繰り返し悩まされる悪夢のタネ、を誰しもが持っていると思うが、私の場合それは『卒業できない』という観念である。

成績優秀・品行方正な諸氏には心当たりもないだろうが、私のように自堕落な学生時代を過ごしたものは、4年生になっても未だ履修していない初期課程のひとつやふたつは必ず抱えていたのであり、それは大概『基礎数学』とか『英語II』とか、退屈な上に、しかしその単位がなくては卒業ができないという厄介な授業で、しかもそういう授業というのは限って『水曜日の第一時限』とか『木曜の午後遅く』とか、他の授業が全くない日の最悪の時間帯に組まれていて、ただでさえ一年生に混じって受けねばならぬ屈辱に加えて、ますます学校に向かう足取りを重くするのである。

そんな思いが未だ心に小骨のように引っ掛かっているのであろう、今でも時折見る夢は、自分が『水曜の朝』や『木曜の午後遅く』に、その授業に出席するのをうっかり忘れていたことに気付くというシチュエーションであり、しかも悪いことにその日は期末考査の日で、文字どおり『学校に行かないと卒業ができない』という極限状況のなか、学校に急ぐという悪夢だ。

そんな夢を見た朝は、きまって『ああ、おれはもう卒業してるんだよなあ』と寝覚めと共に確認し、冷や汗を拭うのであるが、昨夜の夢はひと味ちがった。

夢の中で、私は自分が既に卒業し、社会人となっていることを知っている。
にも関わらず、私の机の上には、購入しただけでろくに開かれることのなかった教科書・参考書の類いが山積みになりホコリをかぶっている。
その山の前で私は、迫り来るテストを前に、一行たりとも理解できない教科書を眺めては溜息をつく。

私は既に学校は卒業した。

にも関わらず、私は何故、再びテストを受け、再び卒業をしなくてはいけないのか。

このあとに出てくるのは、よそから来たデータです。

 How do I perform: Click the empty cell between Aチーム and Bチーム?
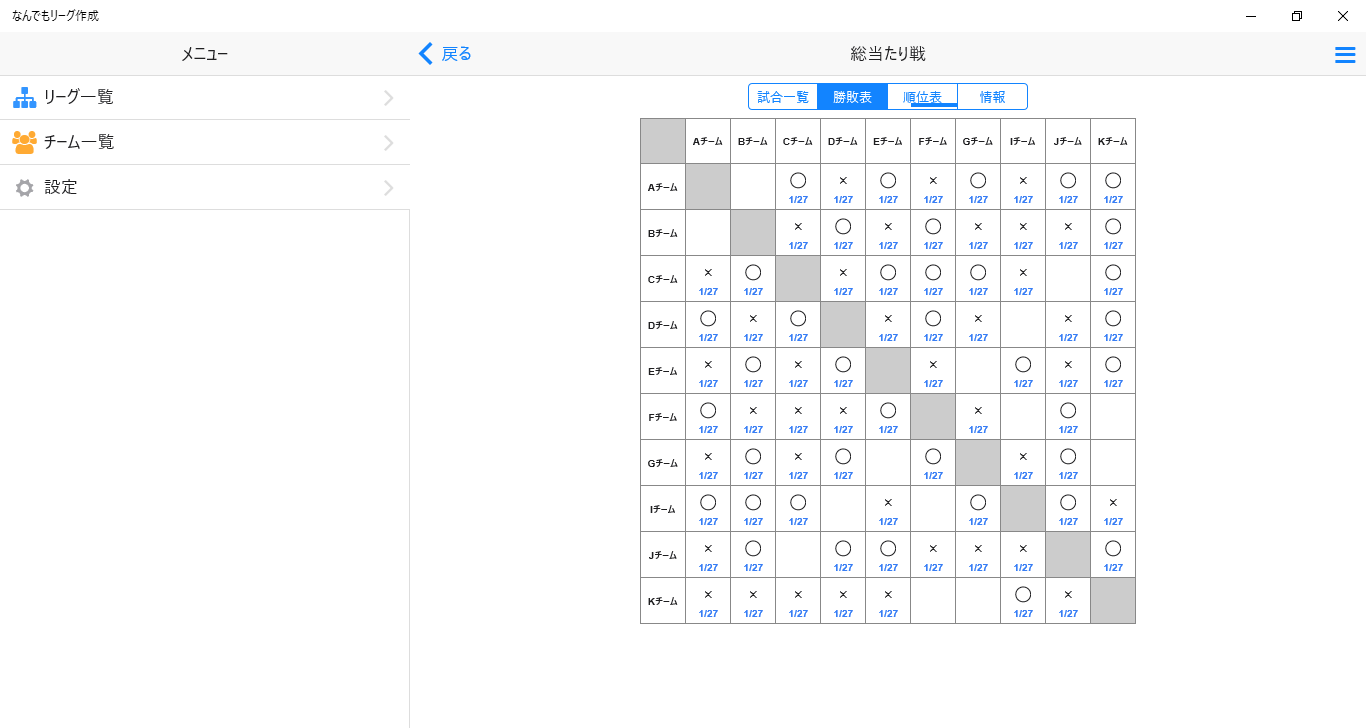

そもそも、私は何時再び学校に通い、学ぶことを始めたのだろうか。

夢の中で生じた矛盾は、それが夢であるからという絶対的な解を得られぬまま、解かれぬ問いとしてぐるぐると回り続ける。

そしてその波紋は目覚めた私の中でもさざめき続けている。

私は一体何を課題として積み残しているのか。解かねばならない課題を、無意識のうちに放置しているのというのだろうか。

それはいつか唐突な期末考査のように、私の前にあらわれて手痛い仕返しをするのかも知れないと、まるで覚めない悪夢のように私の心を苛むのである。